(Data items)

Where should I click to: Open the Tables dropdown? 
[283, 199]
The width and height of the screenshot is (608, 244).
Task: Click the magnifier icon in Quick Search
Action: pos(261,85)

* WHAT IS NEEDED *
Each line of the data is to be retyped exactly.

* EXERCISE RESPONSE *
Where should I click to: Open the Tables dropdown? 
[283, 199]
The width and height of the screenshot is (608, 244).
Task: Click the magnifier icon in Quick Search
Action: pos(261,85)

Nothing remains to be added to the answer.